Альвин выбежал обратно почти сразу же после того, как ему удалось активироваться освещение. Выглядел он так, что любого покойника краше в гроб кладут: по бледному лицу струился пот, а глаза, обычно напоминающие колодцы, и вовсе превратились в какие-то черные провалы. Домнин вопреки своему обычаю не стал подкалывать друга, только отступил на шаг, брезгливо зажимая нос. Несколько минут мы выжидали, пока удушливый запах хоть немного выветрится, перебарывая любопытство, но вскоре не выдержали и, обмотав лица кусками тканей, напихав под них первые попавшиеся под руку наиболее пахучие травы, вошли внутрь.

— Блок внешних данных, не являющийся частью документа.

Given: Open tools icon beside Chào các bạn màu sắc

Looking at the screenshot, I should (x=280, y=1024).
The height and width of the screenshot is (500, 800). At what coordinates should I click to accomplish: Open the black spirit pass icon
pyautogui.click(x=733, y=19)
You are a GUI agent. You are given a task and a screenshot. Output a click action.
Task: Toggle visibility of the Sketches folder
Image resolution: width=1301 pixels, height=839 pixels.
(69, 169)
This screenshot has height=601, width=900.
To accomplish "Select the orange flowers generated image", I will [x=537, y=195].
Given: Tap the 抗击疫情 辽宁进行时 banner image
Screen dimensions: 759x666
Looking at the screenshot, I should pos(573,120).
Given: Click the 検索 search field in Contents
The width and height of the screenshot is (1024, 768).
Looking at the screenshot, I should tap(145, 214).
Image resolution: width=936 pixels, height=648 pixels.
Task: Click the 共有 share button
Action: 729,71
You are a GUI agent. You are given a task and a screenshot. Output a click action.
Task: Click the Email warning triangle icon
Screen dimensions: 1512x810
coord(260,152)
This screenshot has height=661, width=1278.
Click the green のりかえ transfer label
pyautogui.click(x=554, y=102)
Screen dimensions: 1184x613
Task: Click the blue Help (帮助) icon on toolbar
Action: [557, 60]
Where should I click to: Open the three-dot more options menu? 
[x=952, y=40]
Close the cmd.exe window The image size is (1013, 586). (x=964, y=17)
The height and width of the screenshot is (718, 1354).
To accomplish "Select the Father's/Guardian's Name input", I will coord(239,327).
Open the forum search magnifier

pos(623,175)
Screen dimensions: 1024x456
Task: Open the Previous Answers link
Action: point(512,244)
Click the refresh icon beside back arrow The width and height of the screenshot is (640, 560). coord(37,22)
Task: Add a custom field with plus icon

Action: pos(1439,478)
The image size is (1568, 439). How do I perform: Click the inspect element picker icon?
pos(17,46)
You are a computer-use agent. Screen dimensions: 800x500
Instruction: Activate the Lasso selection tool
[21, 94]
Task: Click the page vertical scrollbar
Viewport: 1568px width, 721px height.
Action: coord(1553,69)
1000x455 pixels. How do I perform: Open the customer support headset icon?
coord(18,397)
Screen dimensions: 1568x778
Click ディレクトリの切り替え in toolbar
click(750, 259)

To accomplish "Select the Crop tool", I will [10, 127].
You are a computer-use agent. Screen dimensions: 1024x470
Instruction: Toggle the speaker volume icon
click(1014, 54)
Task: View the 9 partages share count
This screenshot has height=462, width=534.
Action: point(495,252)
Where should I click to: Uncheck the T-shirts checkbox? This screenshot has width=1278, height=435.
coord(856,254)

Кровь была повсюду. На выщербленных камнях пола и стен, с которых перед уходом содрали всю обшивку, на лишенном своих украшений алтаре, на статуях святых, слишком больших, чтобы их можно было забрать с собой, и даже на потолке под куполом, куда почти не достигал свет от масляных ламп. От тела не осталось ничего, даже мизинца: всё оно ровным слоем оказалось размазано по всей часовне. В эпицентре всего этого ужаса осталось идеально круглое пятно, от которого во все стороны расходились кровавые брызги, напоминающими солнечные лучи. Всё это источало поистине убийственный запах, от которого выворачивало наизнанку. Мне едва удалось расслабить сведенные судорогой пальцы, прижимающие импровизированную маску к лицу, Альвин же и вовсе отбросил ее в сторону, вновь согнувшись в приступе рвоты, послужившим для него последней каплей. Развернувшись, он ломаным шагом устремился прочь, оставляя нас с Домнином одних.